Our home still has the original windows in it with metal frames. It lets in a lot of heat in the summer, and a lot of cold in the winter. They are single-pane and incredibly inefficient, so we have been in the market for new windows.

We’ve had two door-to-door salespeople come by offering to do a quote. The first guy wanted 2.5 hours for the appointment, and never would give us an estimate until he looked at every window and pointed out all the problems (tip for that type of salesperson – we know we need all new windows, you don’t need to spend 10 minutes analyzing each one!). The second guy was really nice, but we fell for a marketing ploy. “We don’t do any type of advertising. In a 3-square mile area we pick two homes and you become our marketing home. We put a sign up in your yard for 60 days and direct people to look at your windows. For that, we give you a big discount.” He sold us on the virtuous of their 3-pane windows and lifetime warranty. (It turns out, by the way, that you don’t need 3-pane windows unless you live in a really cold or hot place.)

We needed new windows, so we decided to take the plunge and put 20% down and signed the contract. The windows would take about 8-weeks because they special order them for your home.

The salesman gave us a bunch of paperwork and we set it aside since this was just before Christmas. Christmas and New Years came and went and we started doing some research (well, asking friends on Facebook. That counts as research, right?). It turns out that those who had new windows put in paid about half of what we paid. We decided to get out of the contract. However, just above where we signed it said this:


Oops….we were well past the third business day, but I figured I would contact the seller anyway since they hadn’t done any work yet and the windows hadn’t been ordered. I e-mailed the salesman and his regional manager and got an e-mail back basically saying, “Tough luck. You signed the contract and we’re going to make you stick to it.” We went back and forth – “do you really want your marketing home to be an unhappy customer? Let’s look at doing something different – maybe double-pane windows instead.” They basically said, “No, you are beyond the third business day. We’re holding you to it.”

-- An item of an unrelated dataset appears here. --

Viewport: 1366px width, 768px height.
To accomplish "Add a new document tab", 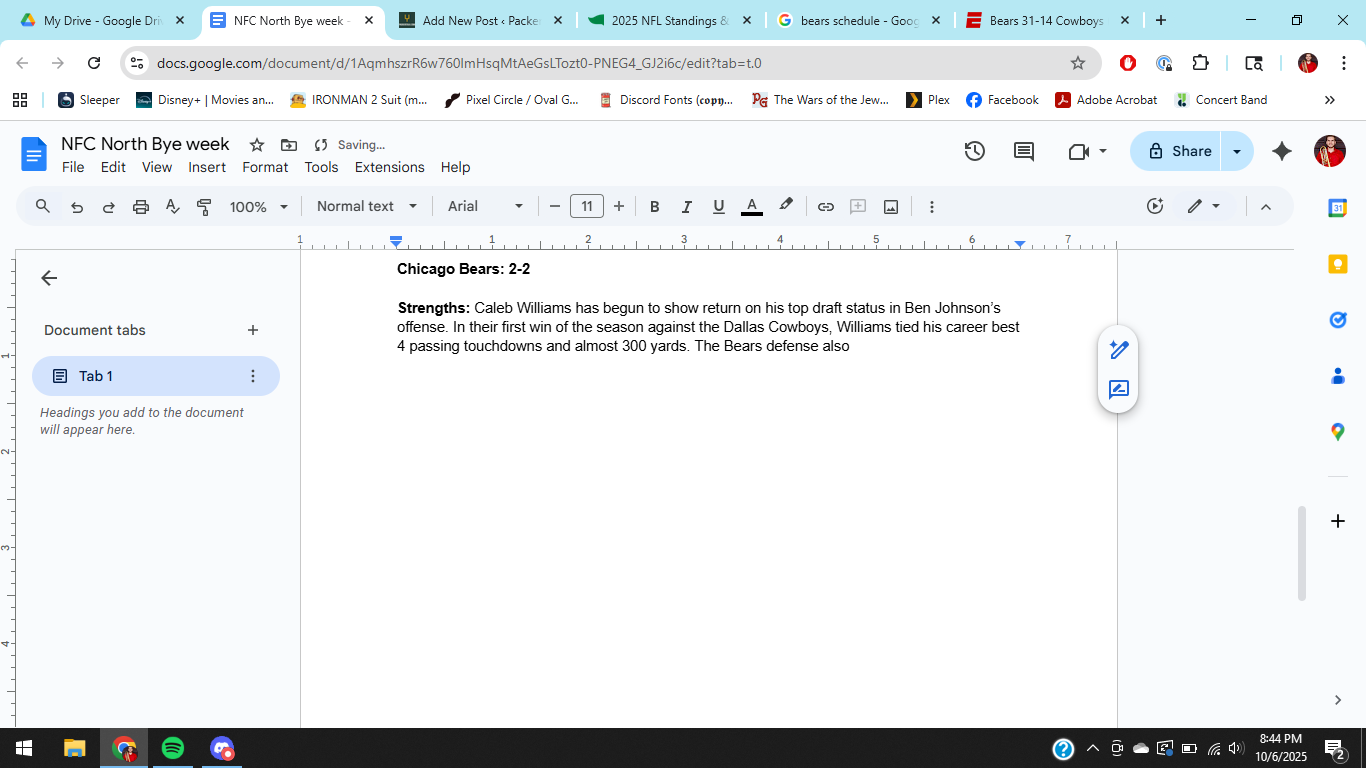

I decided to do some actual research, though, to see if there was any way out of the contract. I first went to the Federal Trade Commission’s website and found an article about the FTC’s cooling off rule ( It basically says that as long as the sale was over $25 and not at the seller’s place of business the seller has to do three things:

1. The seller must tell you about your right to cancel at the time of sale
2. The seller also must give you two copies of a cancellation form (one to keep and one to send if you decide to cancel your purchase) and a copy of your contract or receipt
3. The contract or receipt should be dated, show the name and address of the seller, and explain your right to cancel

The seller had done two and three, but not the first one – he neglected to tell us about it. I sent the article to the regional manager and he said, “You are beyond the third day, but I’ll check with the company owner. You’re not getting out of this contract. We had a Utah lawyer write the contract and it complies with Utah law in all matters.”

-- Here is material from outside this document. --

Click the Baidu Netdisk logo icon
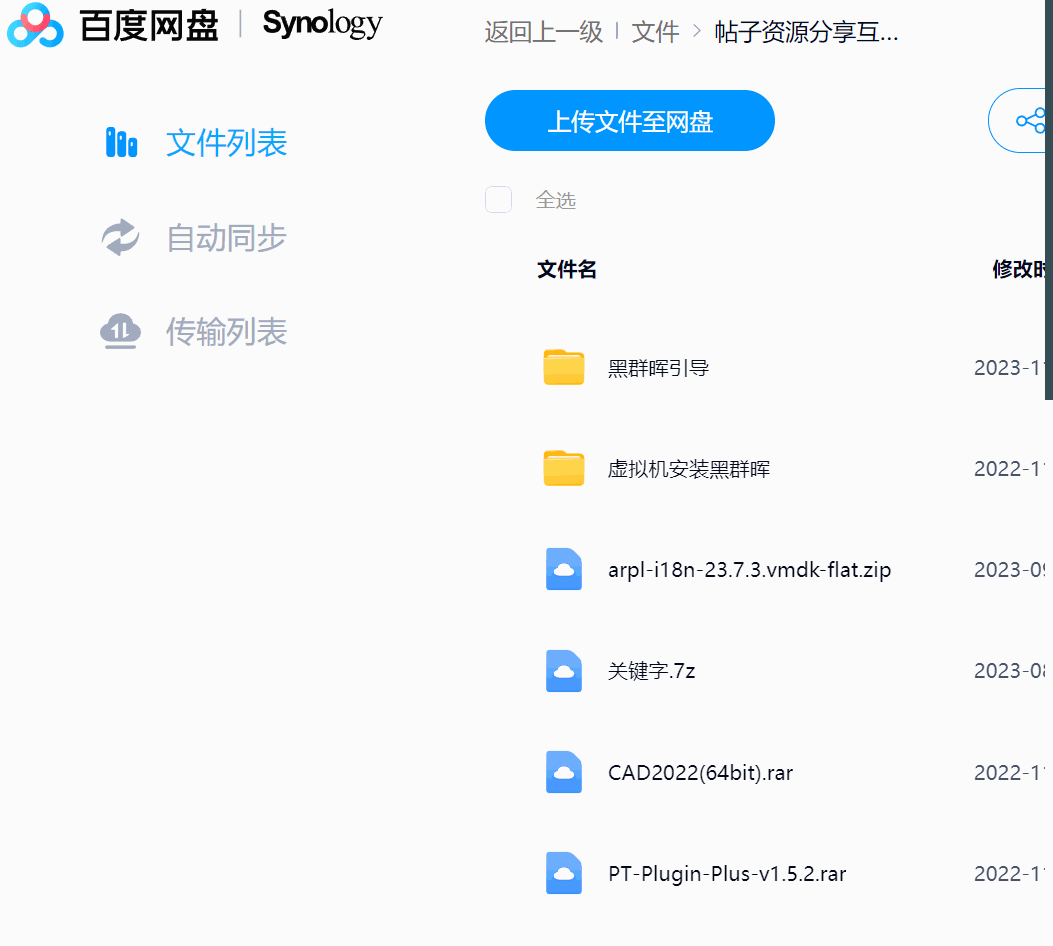1053x946 pixels. click(36, 26)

While I was waiting for him, I did more research. I went to the Utah Division of Consumer Protection website ( and it turns out that Utah law ( states:

(a) The notice required shall:
(i) be a conspicuous statement written in dark bold with at least 12-point type on the first page of the purchase documentation; and

I had something here – their contract neglected the words “OR RECEIPT OF THE PRODUCT, WHICHEVER IS LATER.” I called an investigator with the Utah Division of Consumer Protection Services, explained the situation and asked if “receipt of the product” is a receipt like you get at a store or physical receipt of the product. She confirmed it is physical receipt of the product. She said the company was in violation of Utah law because their contract didn’t have that provision on it and that we were entitled to a full refund until the windows are installed. She also said that she was going to investigate the company to be sure they add that to their contract, and that if they didn’t promptly refund the money her office would take over and get it back.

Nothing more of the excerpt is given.